During the Second World War, estimates of the number of tanks deployed by Germany were critically needed. The Allies adopted a successful statistical approach to estimate this information: assuming that the tanks are sequentially numbered starting from 1, if we observe $k$ tanks from an unknown total of $N$, then the best linear unbiased estimator for $N$ is $M(1+1/k)-1$ where $M$ is the maximum observed serial number. However, in many situations, the original German Tank Problem is insufficient, since typically there are $l>1$ factories, and tanks produced by different factories may have serial numbers in disjoint ranges that are often far separated. Clark, Gonye and Miller presented an unbiased estimator for $N$ when the minimum serial number is unknown. Provided one identifies which samples correspond to which factory, one can then estimate each factory's range and summing the sizes of these ranges yields an estimate for the rival's total productivity. We construct an efficient procedure to estimate the total productivity and prove that it is effective when $\log l/\log k$ is sufficiently small. In the final section, we show that given information about the gaps, we can make an estimator that performs orders of magnitude better when we have a small number of samples.

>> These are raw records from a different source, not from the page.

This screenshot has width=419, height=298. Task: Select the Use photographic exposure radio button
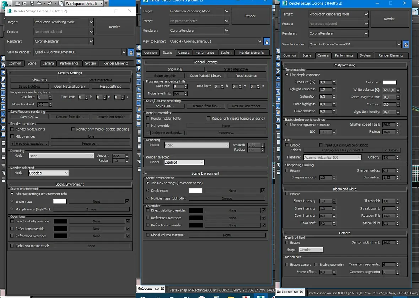pyautogui.click(x=287, y=125)
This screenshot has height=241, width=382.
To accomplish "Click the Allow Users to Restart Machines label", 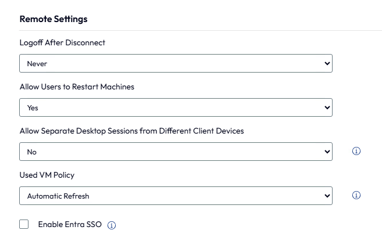I will pos(77,87).
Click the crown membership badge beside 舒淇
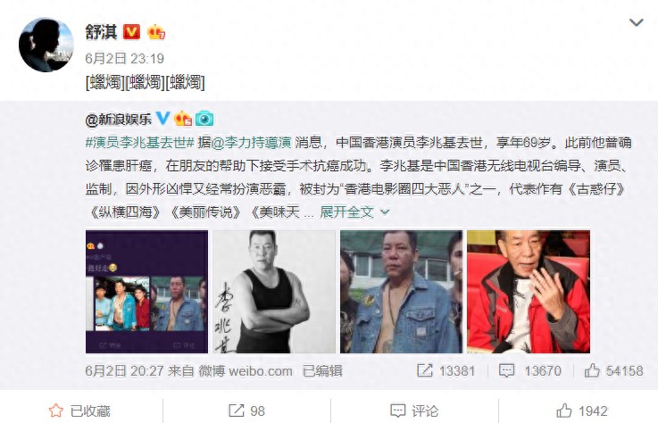The height and width of the screenshot is (423, 658). coord(156,32)
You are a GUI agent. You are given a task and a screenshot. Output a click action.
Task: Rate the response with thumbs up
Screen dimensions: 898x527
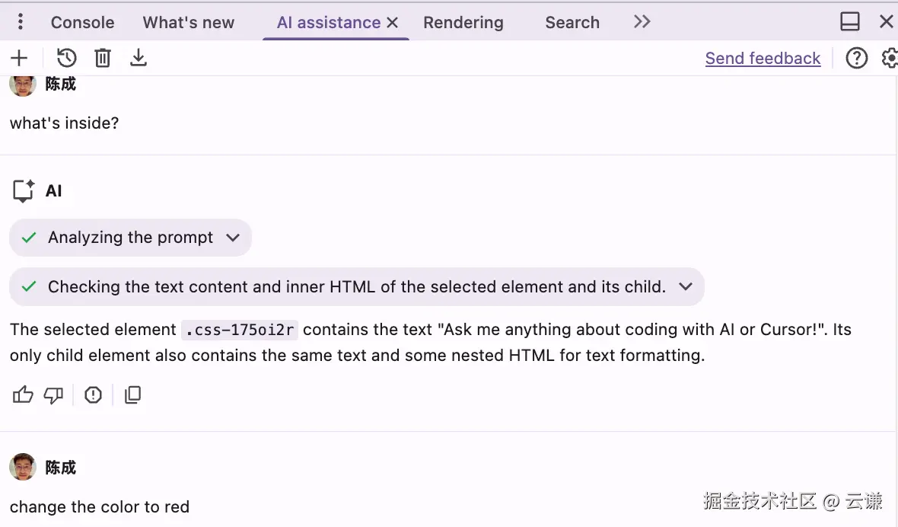pyautogui.click(x=23, y=394)
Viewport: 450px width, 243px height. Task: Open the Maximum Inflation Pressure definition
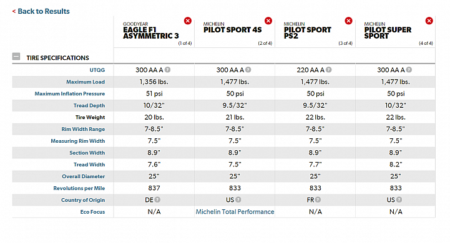point(70,93)
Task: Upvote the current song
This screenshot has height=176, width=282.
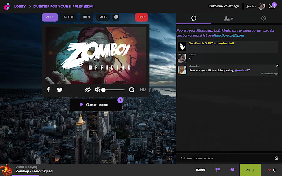Action: pyautogui.click(x=250, y=170)
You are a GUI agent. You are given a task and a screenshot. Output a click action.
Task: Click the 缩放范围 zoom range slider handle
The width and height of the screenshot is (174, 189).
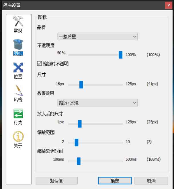[77, 142]
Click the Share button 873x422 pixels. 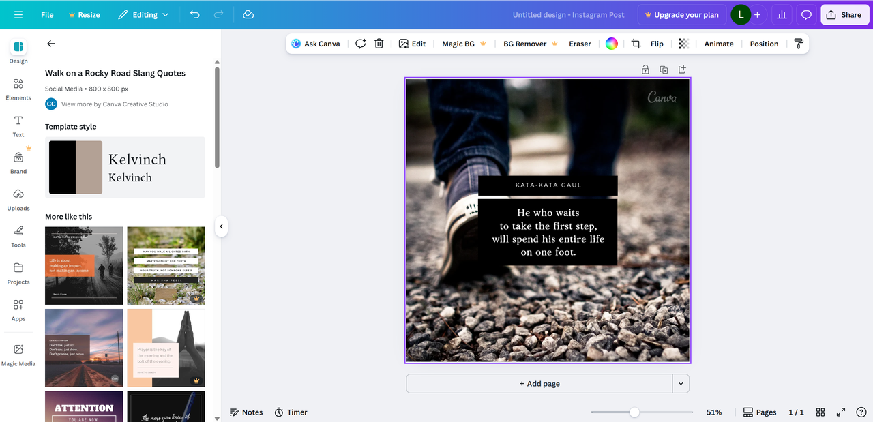click(x=844, y=14)
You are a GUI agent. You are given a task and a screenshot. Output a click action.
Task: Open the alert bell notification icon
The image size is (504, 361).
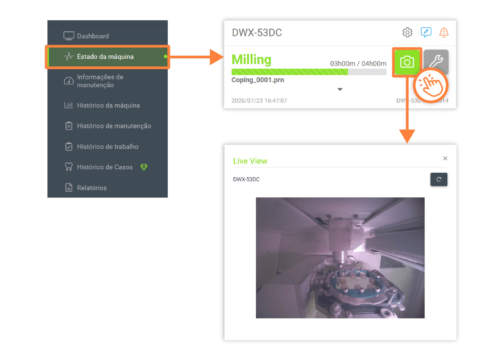(444, 32)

翻译：第二次世界大战期间，准确估算德国部署的坦克数量至关重要。盟军采用了一种成功的统计方法来估计该信息：假设坦克序列号从1开始连续编号，若从未知总数$N$中观测到$k$辆坦克，则$N$的最佳线性无偏估计量为$M(1+1/k)-1$，其中$M$为观测到的最大序列号。然而在许多实际情境中，经典德国坦克问题存在局限性，因为通常存在$l>1$个生产工厂，且不同工厂生产的坦克可能具有互不相交且间隔较大的序列号范围。Clark、Gonye与Miller提出了一种在最小序列号未知时对$N$的无偏估计方法。若能识别样本对应的工厂归属，则可分别估计各工厂的生产范围，将这些范围规模相加即可得到对手总产能的估计值。我们构建了一种高效的总产能估计流程，并证明当$\log l/\log k$足够小时该方法是有效的。在最后章节中，我们证明通过利用序列号间隔信息，可在样本量较少时构建出性能提升数个数量级的估计量。